#### [Prompt]
Please rescale everything from the line containing "Image resolution: width=1422" down to the line containing "(x=895, y=487)", both ends included. Reproduce those lines in full with the requests kept, multiply each coordinate in the answers by 1.6 and round to whole numbers with halves going up, and return only those lines.

#### [Task input]
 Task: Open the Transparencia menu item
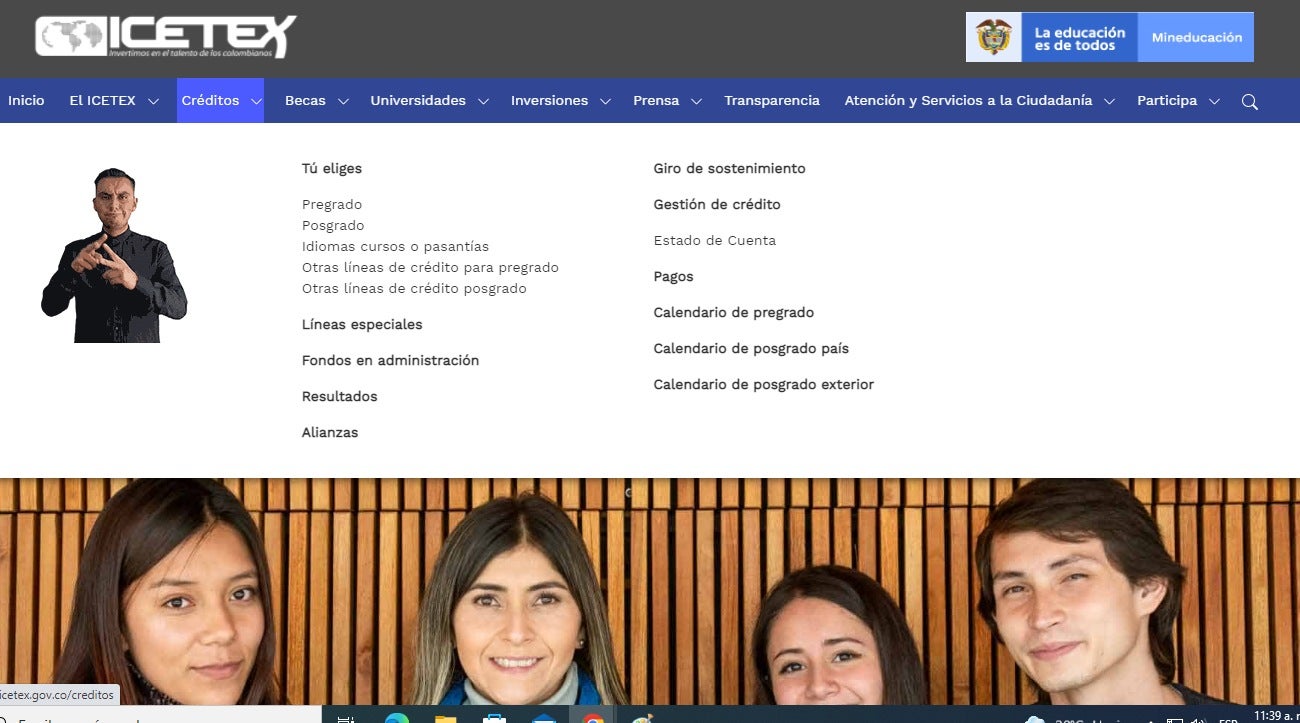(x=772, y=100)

...

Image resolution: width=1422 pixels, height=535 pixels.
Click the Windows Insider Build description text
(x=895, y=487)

#### [Solution for this exercise]
Image resolution: width=1422 pixels, height=535 pixels.
Click the Windows Insider Build description text
(x=1432, y=779)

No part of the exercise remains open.